Data provided:

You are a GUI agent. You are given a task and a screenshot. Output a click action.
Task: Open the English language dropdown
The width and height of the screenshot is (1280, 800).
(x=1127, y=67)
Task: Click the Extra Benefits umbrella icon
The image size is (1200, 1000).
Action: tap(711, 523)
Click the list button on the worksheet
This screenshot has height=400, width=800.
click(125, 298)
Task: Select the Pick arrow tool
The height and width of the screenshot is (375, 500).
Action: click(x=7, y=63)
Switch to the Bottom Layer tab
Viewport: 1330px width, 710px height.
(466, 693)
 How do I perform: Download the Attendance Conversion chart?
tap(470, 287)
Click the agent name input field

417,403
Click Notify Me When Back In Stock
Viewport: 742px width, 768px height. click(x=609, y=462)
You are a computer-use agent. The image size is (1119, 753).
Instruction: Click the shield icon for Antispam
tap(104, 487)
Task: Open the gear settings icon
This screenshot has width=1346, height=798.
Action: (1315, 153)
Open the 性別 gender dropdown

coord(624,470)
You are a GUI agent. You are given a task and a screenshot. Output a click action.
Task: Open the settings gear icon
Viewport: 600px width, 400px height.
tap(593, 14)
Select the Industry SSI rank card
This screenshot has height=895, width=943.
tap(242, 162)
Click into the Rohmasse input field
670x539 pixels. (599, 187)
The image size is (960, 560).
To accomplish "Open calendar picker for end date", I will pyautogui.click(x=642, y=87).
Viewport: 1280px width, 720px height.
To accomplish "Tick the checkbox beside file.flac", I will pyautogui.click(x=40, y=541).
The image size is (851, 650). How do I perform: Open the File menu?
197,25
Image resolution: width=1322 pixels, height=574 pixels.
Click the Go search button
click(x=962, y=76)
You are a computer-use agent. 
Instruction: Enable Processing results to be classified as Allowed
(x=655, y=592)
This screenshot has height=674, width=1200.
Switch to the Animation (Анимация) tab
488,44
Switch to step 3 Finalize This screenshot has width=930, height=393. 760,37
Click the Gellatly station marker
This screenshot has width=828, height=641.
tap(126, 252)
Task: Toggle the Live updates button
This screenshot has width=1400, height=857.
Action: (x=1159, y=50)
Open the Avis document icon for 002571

Goal of the exercise: Every record must appear in the answer exactly as written.

Task result:
You are a GUI agent. You are given a task and a screenshot. Output a click action.
Task: Open the English language dropdown
The width and height of the screenshot is (1280, 800).
(x=1127, y=67)
Task: Click the Extra Benefits umbrella icon
The image size is (1200, 1000).
Action: tap(711, 523)
Click the list button on the worksheet
This screenshot has height=400, width=800.
click(125, 298)
Task: Select the Pick arrow tool
The height and width of the screenshot is (375, 500).
Action: click(x=7, y=63)
Switch to the Bottom Layer tab
Viewport: 1330px width, 710px height.
(466, 693)
 How do I perform: Download the Attendance Conversion chart?
tap(470, 287)
Click the agent name input field

417,403
Click Notify Me When Back In Stock
Viewport: 742px width, 768px height. click(x=609, y=462)
You are a computer-use agent. The image size is (1119, 753).
Instruction: Click the shield icon for Antispam
tap(104, 487)
Task: Open the gear settings icon
This screenshot has width=1346, height=798.
Action: (1315, 153)
Open the 性別 gender dropdown

coord(624,470)
You are a GUI agent. You are given a task and a screenshot. Output a click action.
Task: Open the settings gear icon
Viewport: 600px width, 400px height.
tap(593, 14)
Select the Industry SSI rank card
This screenshot has height=895, width=943.
tap(242, 162)
Click into the Rohmasse input field
670x539 pixels. (599, 187)
The image size is (960, 560).
To accomplish "Open calendar picker for end date", I will pyautogui.click(x=642, y=87).
Viewport: 1280px width, 720px height.
To accomplish "Tick the checkbox beside file.flac", I will pyautogui.click(x=40, y=541).
The image size is (851, 650). How do I perform: Open the File menu?
197,25
Image resolution: width=1322 pixels, height=574 pixels.
Click the Go search button
click(x=962, y=76)
You are a computer-use agent. 
Instruction: Enable Processing results to be classified as Allowed
(x=655, y=592)
This screenshot has height=674, width=1200.
Switch to the Animation (Анимация) tab
488,44
Switch to step 3 Finalize This screenshot has width=930, height=393. 760,37
Click the Gellatly station marker
This screenshot has width=828, height=641.
tap(126, 252)
Task: Toggle the Live updates button
This screenshot has width=1400, height=857.
Action: (x=1159, y=50)
Open the Avis document icon for 002571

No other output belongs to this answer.